Samples for the drug aerosol PSD determination were collected weekly for four weeks and monthly thereafter. Mean (GSD) values of mass median aerodynamic diameter for each group were 3.6 or 3.7 (1.8) µm, and the RSD ranged from 6.9% to 10.1%. Overall, PSD values were stable and in the appropriate range for a drug administered by aerosol inhalation.

Physical Changes

No changes were observed in mean body weight or food consumption. No abnormalities of the eye or surrounding tissues were noted during the study, and ophthalmic examinations were normal for all animals pre-study and at Week 26. No changes in respiratory measurements, hematology, serum chemistry, or urinalysis results were noted during the study. No relevant differences between MAP0004 and vehicle groups were noted for heart rate or ECG tracings, including RR, PR, QRS, QT, and corrected QT intervals. A dose-related increase in the incidence of abrasion and scabbed areas on the tips of the ears and also sporadic discoloration on the tip of the tail was seen in the mid-, mid-high, and high-dose groups.

Toxicokinetic Profile

Toxicokinetic results (Figures 2 and 3 ) showed dose proportionality for MAP0004 for a given dosage level, and no consistent sex-dependent differences were observed. These results indicate that the kinetics of MAP0004 in male and female dogs were linear from Day 1 through Week 26. From Day 1 through Week 26, mean (SD) elimination rate constants in male and female dogs were comparable for the mid-, mid-high, and high-dose exposure levels.
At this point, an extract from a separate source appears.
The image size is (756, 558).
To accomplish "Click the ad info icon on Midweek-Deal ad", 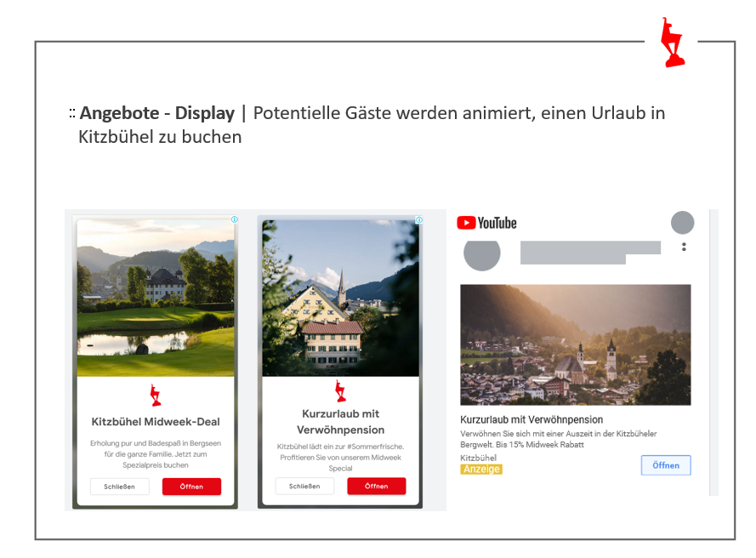I will point(235,219).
Mean (SD) elimination rate constants were 0.00759 (0.00238) min^-1 at Day 1 and 0.00584 (0.00158) min^-1 at Week 26, and mean (SD) elimination half-life was 103 (29) minutes at Day 1 and 144 (56) at Week 26.

Figure 2.

Area under the curve dose-normalized (a) and area-under-the-plasma concentration time curve time 0 to infinity (b) in male and female beagle dogs according to dose group.

Figure 3.

Peak plasma concentration in male and female beagle dogs according to dose group.

At Day 1, mean C_max and AUC_0-inf increased with increasing exposure level for male and female dogs, except for male dogs in the high-dose group, which had a C_max slightly lower than that observed for the mid-dose group (Figures 2 and 3). Mean dose-normalized AUC increased slightly with dose, but the differences between dosage groups were not sufficient to suggest an effect of dose on these parameters. Starting at twenty-eight days, repeated exposures led to an increase in dose-normalized values of C_max and AUC_0-inf for both male and female dogs when compared to the Day 1 data. As the elimination rates and half-life on Day 1 were comparable to Day 28, this observation suggests there might be a slight reduction in the clearance of MAP0004 following the initial stages of a repeated exposure. However, this trend did not increase in magnitude, and dose-normalized values for Weeks 13 and 26 did not change significantly from those observed on Day 28.

Clinical Abnormalities

MAP0004-related findings were observed in male and female dogs primarily at the three highest doses (Table 4 ). Emesis and excessive salivation occurred at actual inhaled doses of 0.154 (mid-dose, Group 3), 0.44 (mid-high dose, Group 4), and 0.825 mg/kg/day (high-dose, Group 5) from Day 1 to Day 182 at varying incidences in six to eight animals in each group. Laryngospasm and cough were noted sporadically in a few animals in each dose group but more frequently in the high-dose group, most likely associated with excessive salivation. A dose-related increase in the incidence of abrasion and scabbed areas on the tips of the ears and also sporadic discoloration on the tip of the tail was seen in the mid-, mid-high, and high-dose groups. A variety of other mild clinical abnormalities was recorded for all groups, including the vehicle group, and were considered to be incidental findings unrelated to MAP0004.

Table 4.

Number of animals experiencing treatment-related clinical abnormalities of interest during the observation period from Day 0 to Day 182.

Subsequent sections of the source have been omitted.